Debate sobre o aumento dos casos de violência doméstica durante a quarentena
Enviada em 20/04/2021
No ano de 2016, a Câmara dos Deputados e o Senado Federal sancionaram a chamada “Lei Maria da Penha”, com o intuito de coibir a violência doméstica, seja ela física ou psicológica. Entretanto, se observado o cenário atual do Brasil, notamos um acréscimo nas denúncias deste crime, isso em decorrência do intenso convívio das famílias durante a quarentena, que ocasiona maiores desentendimentos e problemas voltados à agressão dos vulneráveis, muitas vezes normaliza.
É importante ressaltar, primeiramente, que as mulheres são o principal alvo da violência doméstica. Segundo uma pesquisa DataSenado, 66% dos autores deste crime são classificados como maridos das vítimas, e que moram na mesma residência que estas. Partindo disso e do pressuposto de que o isolamento social (medida preventiva do novo coronavírus) restringe o convívio diário ao ambiente doméstico, entende-se que o tempo que a vítima passa com seu agressor só aumenta e os poucos momentos que esta poderia fugir deste convivio, por meio de visitas ou horas no ambiente de trabalho, não acontecem mais.

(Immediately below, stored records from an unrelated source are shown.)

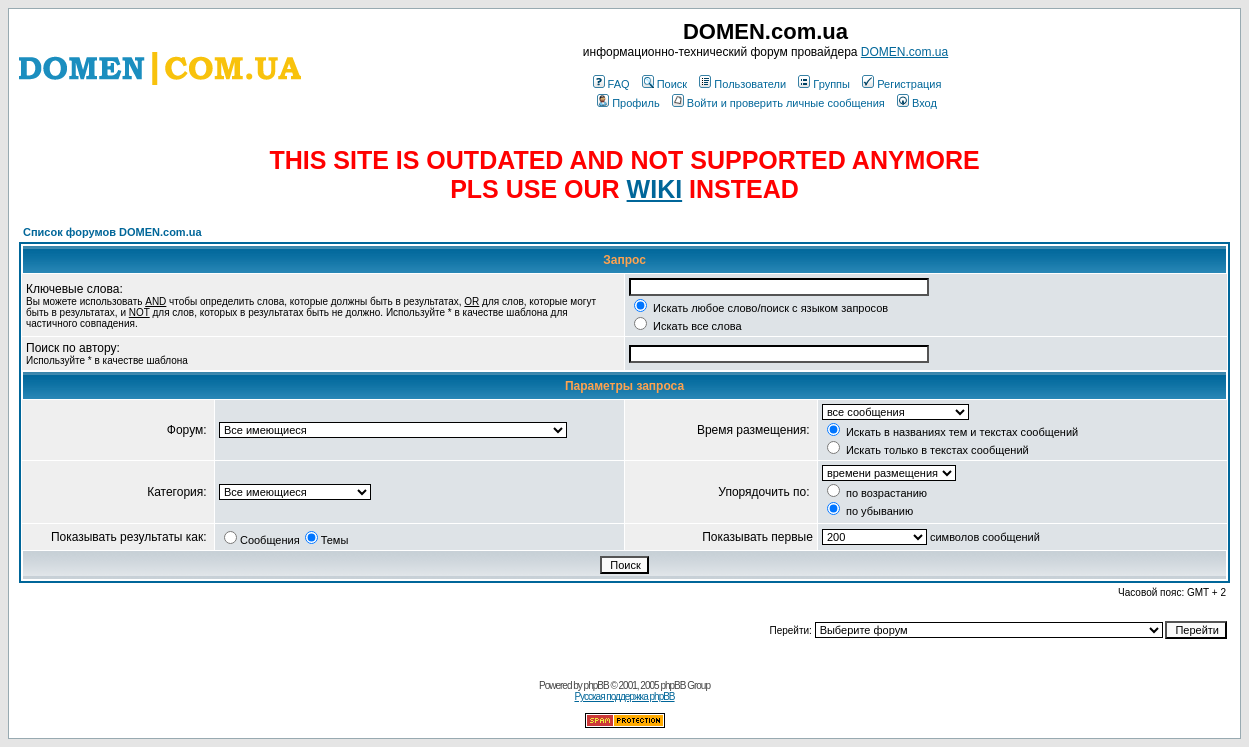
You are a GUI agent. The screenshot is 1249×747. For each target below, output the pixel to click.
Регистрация (901, 84)
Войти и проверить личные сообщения (778, 103)
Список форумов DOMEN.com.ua (112, 232)
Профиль (628, 103)
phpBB (596, 685)
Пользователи (742, 84)
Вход (917, 103)
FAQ (611, 84)
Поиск (664, 84)
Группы (824, 84)
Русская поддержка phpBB (624, 696)
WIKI (655, 189)
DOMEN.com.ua (904, 52)
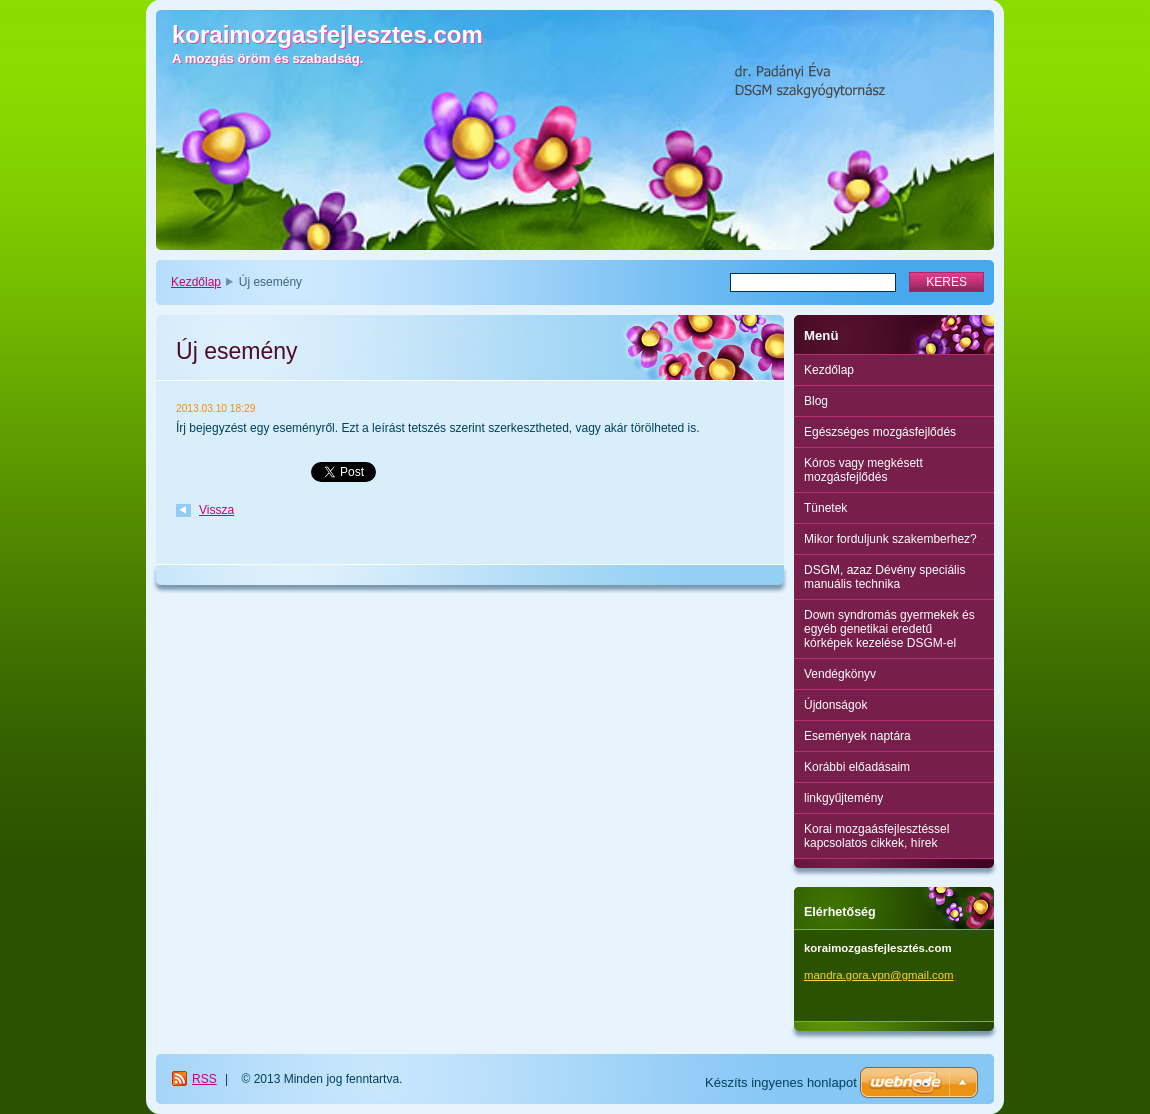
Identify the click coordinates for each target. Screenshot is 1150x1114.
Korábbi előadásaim (857, 767)
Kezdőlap (196, 282)
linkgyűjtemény (843, 798)
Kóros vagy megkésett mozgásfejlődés (863, 470)
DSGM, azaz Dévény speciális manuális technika (884, 577)
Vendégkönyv (840, 674)
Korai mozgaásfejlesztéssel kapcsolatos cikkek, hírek (876, 836)
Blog (816, 401)
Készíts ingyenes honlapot (781, 1082)
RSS (204, 1079)
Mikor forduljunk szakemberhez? (890, 539)
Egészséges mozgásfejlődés (880, 432)
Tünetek (825, 508)
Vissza (216, 510)
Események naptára (857, 736)
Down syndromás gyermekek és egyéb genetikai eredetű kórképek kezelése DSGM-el (889, 629)
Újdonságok (835, 705)
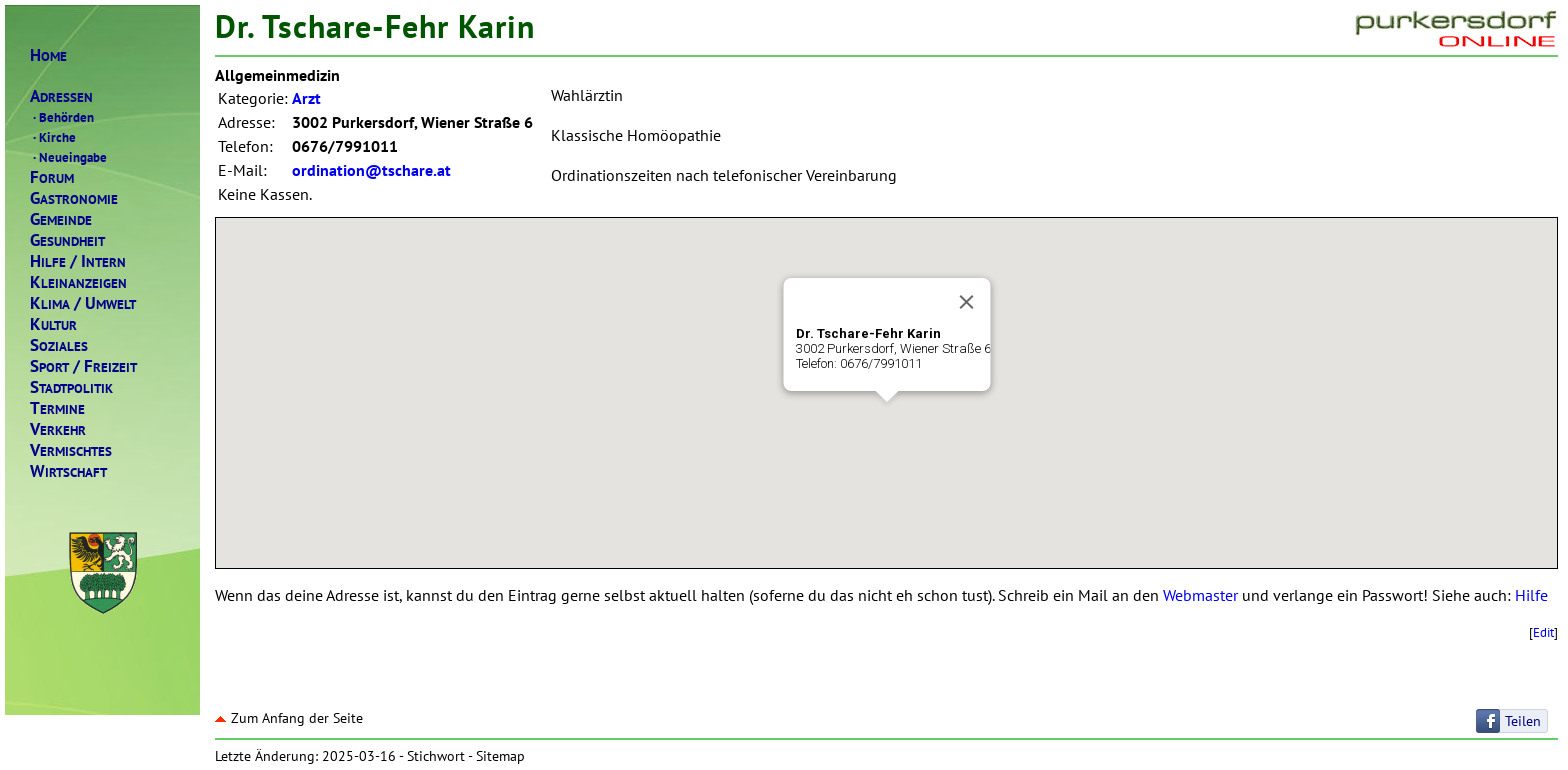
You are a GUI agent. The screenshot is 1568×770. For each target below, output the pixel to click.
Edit (1543, 632)
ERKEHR (58, 429)
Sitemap (500, 756)
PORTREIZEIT (83, 366)
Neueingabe (68, 157)
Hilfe (1531, 595)
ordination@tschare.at (371, 170)
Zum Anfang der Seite (289, 718)
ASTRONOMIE (74, 198)
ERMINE (57, 408)
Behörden (62, 117)
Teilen (1523, 721)
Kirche (53, 137)
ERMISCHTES (71, 450)
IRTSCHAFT (68, 471)
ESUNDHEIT (67, 240)
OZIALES (59, 345)
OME (48, 55)
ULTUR (53, 324)
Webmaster (1200, 595)
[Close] (966, 302)
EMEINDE (61, 219)
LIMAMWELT (83, 303)
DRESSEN (61, 96)
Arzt (306, 98)
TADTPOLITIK (71, 387)
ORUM (52, 177)
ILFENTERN (78, 261)
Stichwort (436, 756)
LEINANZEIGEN (78, 282)
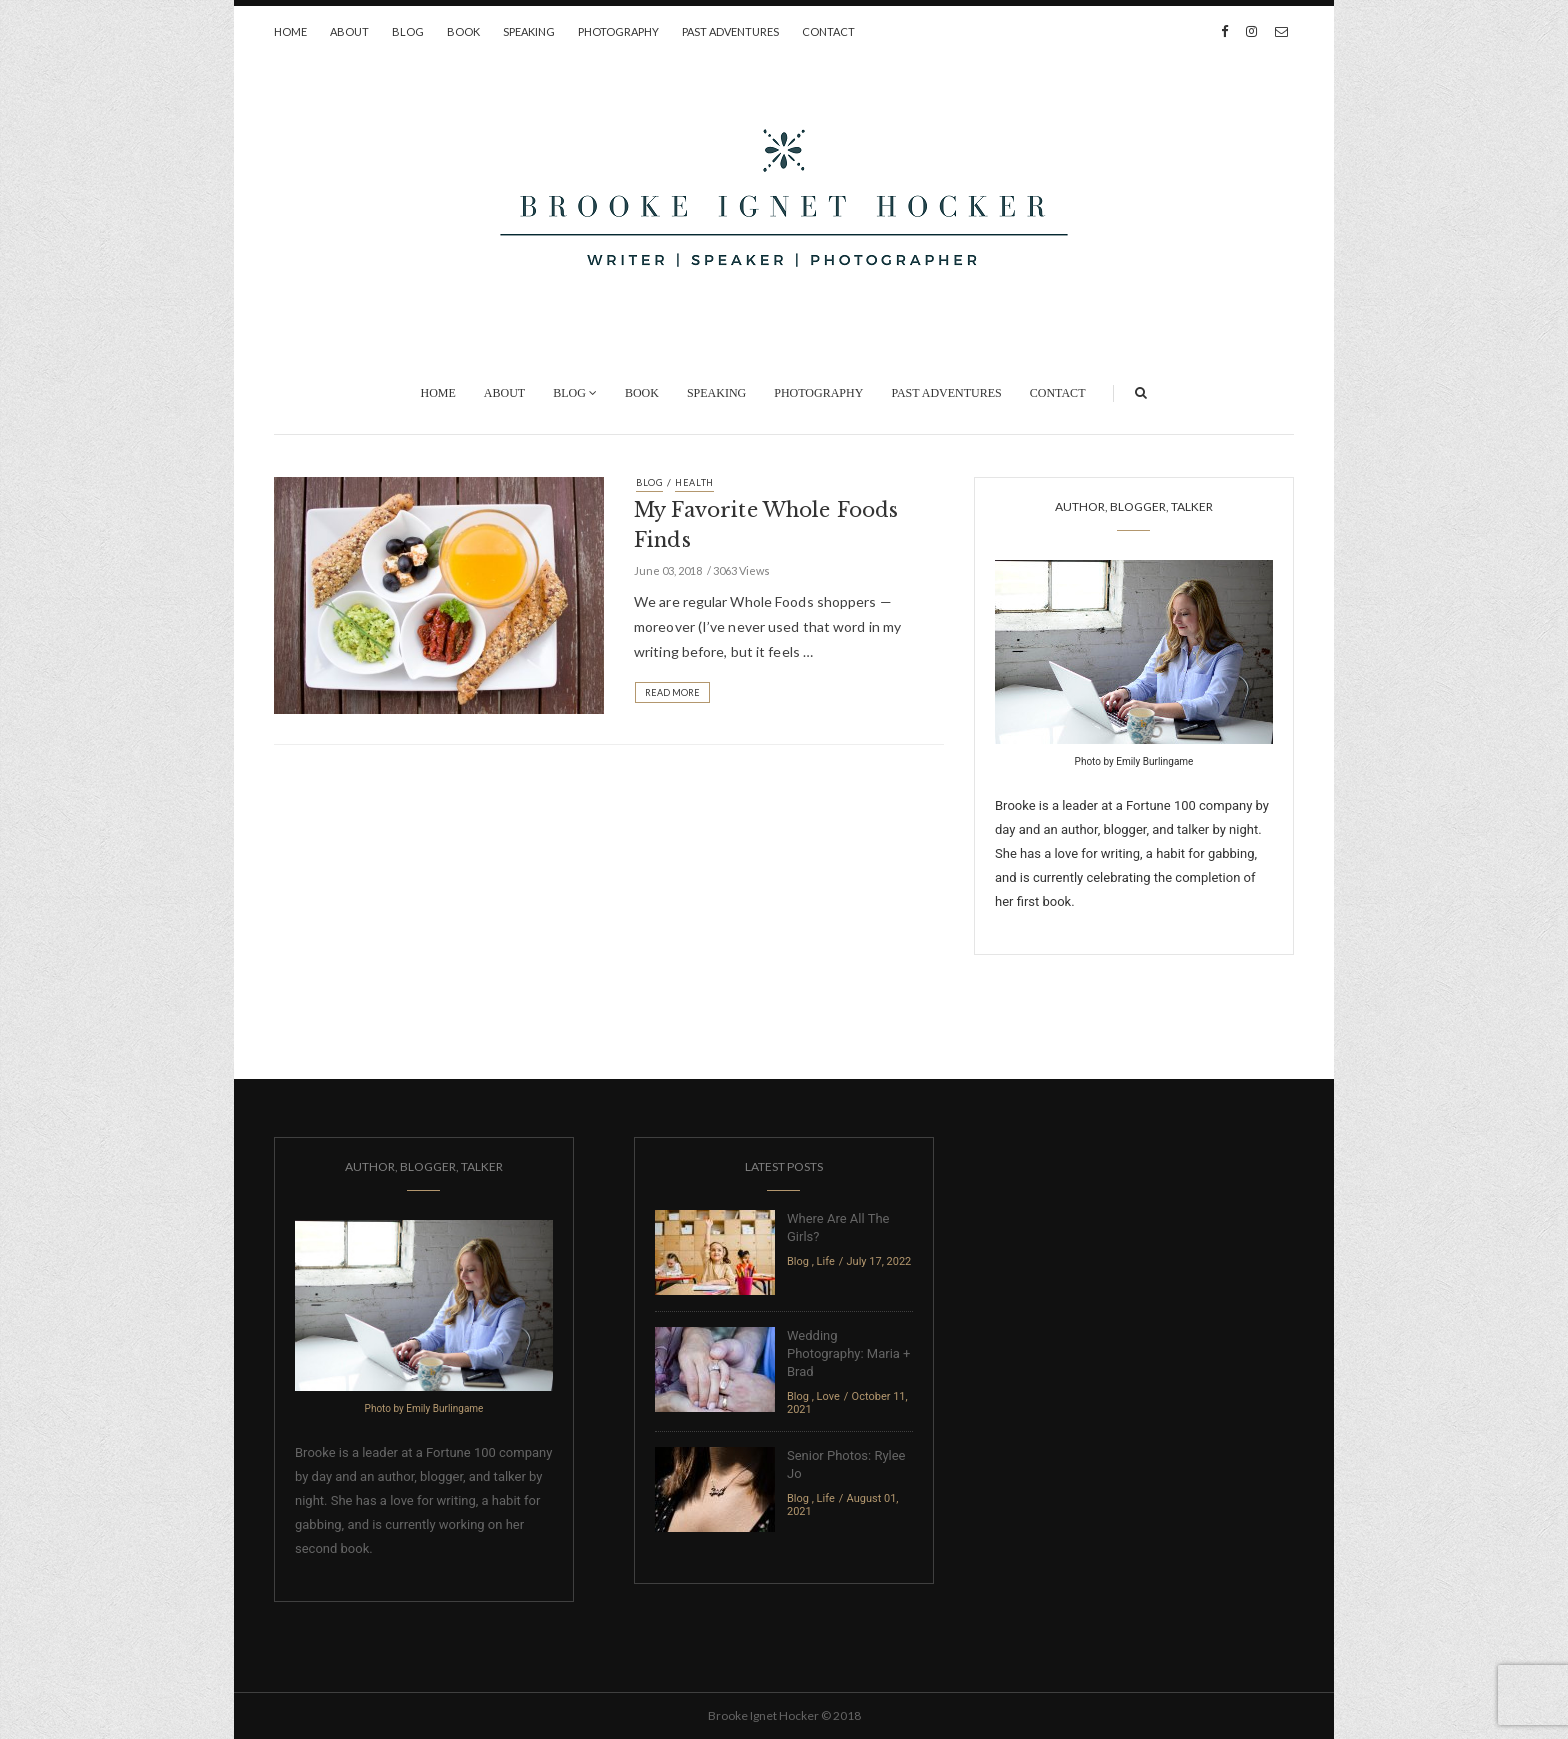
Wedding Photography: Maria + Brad (848, 1353)
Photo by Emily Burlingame (1134, 761)
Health (694, 482)
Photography (618, 31)
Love (828, 1396)
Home (290, 31)
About (349, 31)
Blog (408, 31)
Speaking (529, 31)
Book (463, 31)
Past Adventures (730, 31)
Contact (828, 31)
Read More (672, 692)
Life (826, 1261)
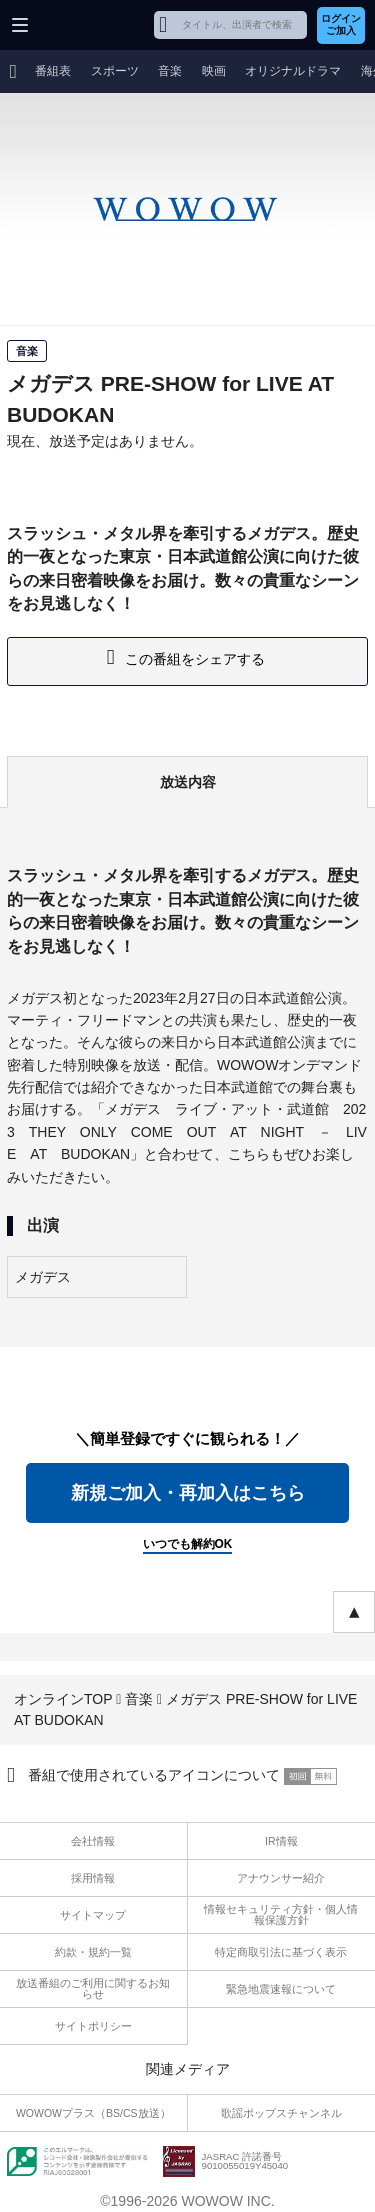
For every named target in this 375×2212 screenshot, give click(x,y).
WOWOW (91, 25)
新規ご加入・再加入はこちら (188, 1493)
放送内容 (188, 782)
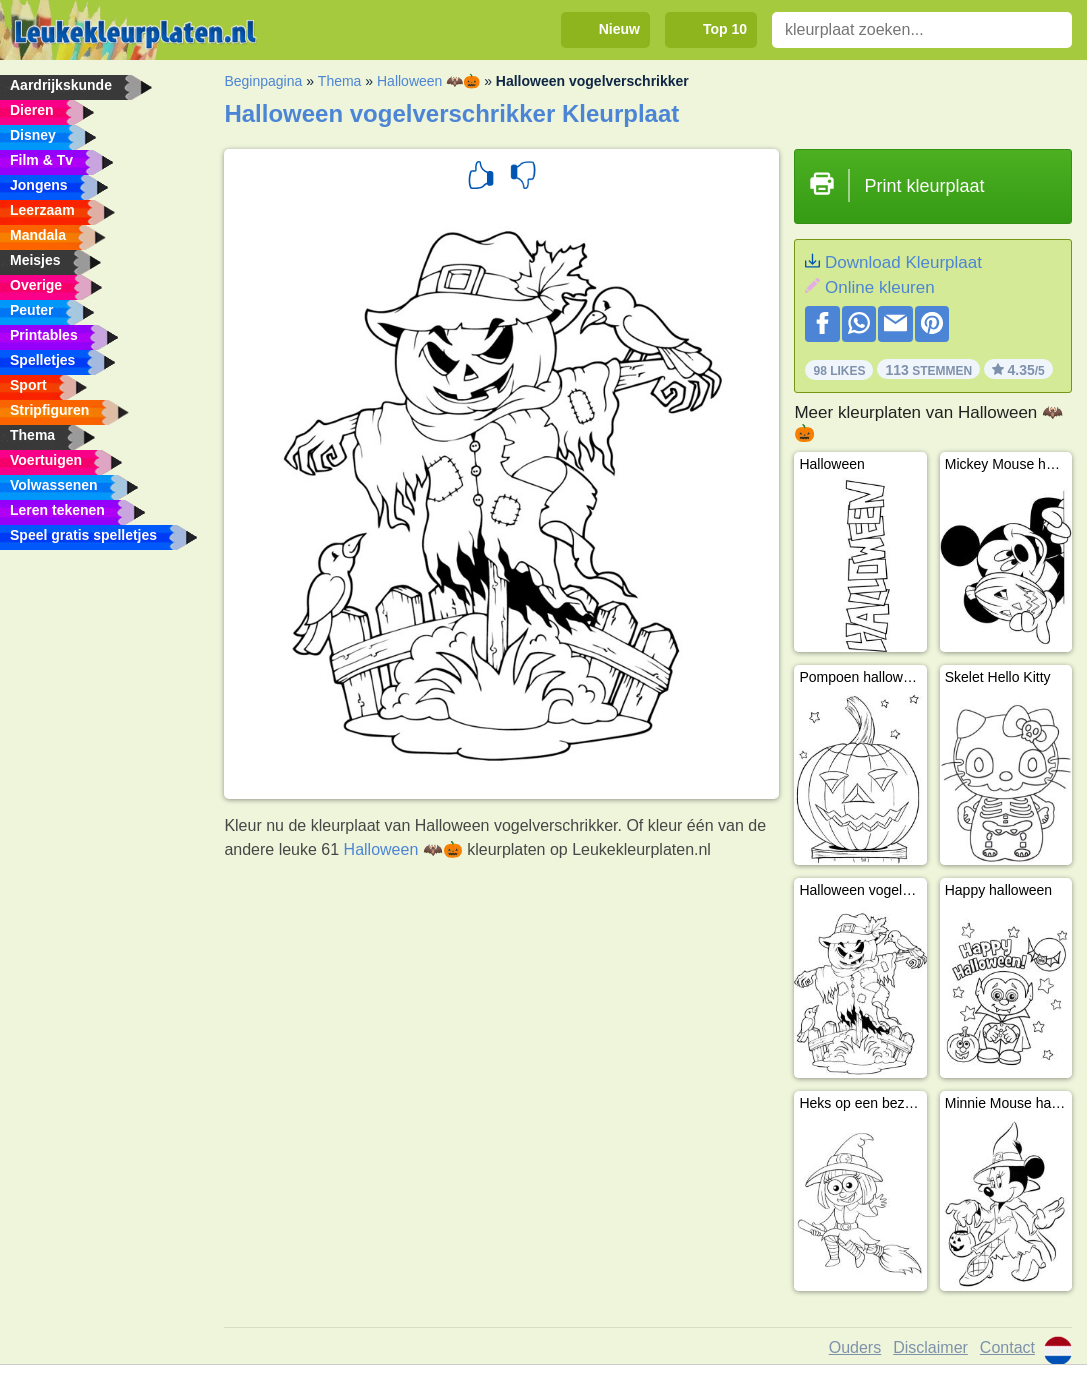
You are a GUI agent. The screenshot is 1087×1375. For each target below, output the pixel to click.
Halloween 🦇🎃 (428, 81)
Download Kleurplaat (903, 262)
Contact (1007, 1347)
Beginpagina (263, 81)
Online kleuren (880, 287)
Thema (340, 81)
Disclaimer (930, 1347)
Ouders (855, 1347)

Atrelada a esta relação entre a quarentena e o aumento da violência doméstica, deve-se perceber também que as vítimas muitas vezes sofrem igualmente com a sua culpabilização. Nesse sentido, ressalta-se que não é apenas a agressão física que característica a violência doméstica, mas também a moral, psicológica, patrimonial e sexual. Desta forma, são comuns casos quais as vítimas normalizem o comportamento agrssivo de seus parceiros e não se sintam no direito, ou emocionalmente bem para denunciar o crime que estão sofrendo e assim, vivam neste “cárcere”.
Observa-se, portanto, que o aumento dos casos de violência doméstica durante a quarentena pode ser ainda maior. Assim, propostas são necessárias a fim de promover um ambiente doméstico saudável. Para que isso ocorra, o Juizado de Violência Doméstica e Familiar Contra Mulher, deve disponibilizar mais agentes comunitários, que por meio de fiscalizações nos domicílios suspeitos e orientações passadas diretamente as mulheres, façam um levantamento do que ocorre e até mesmo o auxílio na denúncia dos agressores. Com o intuito, assim, de que as mulheres tenham mais segurança no ambiente doméstico.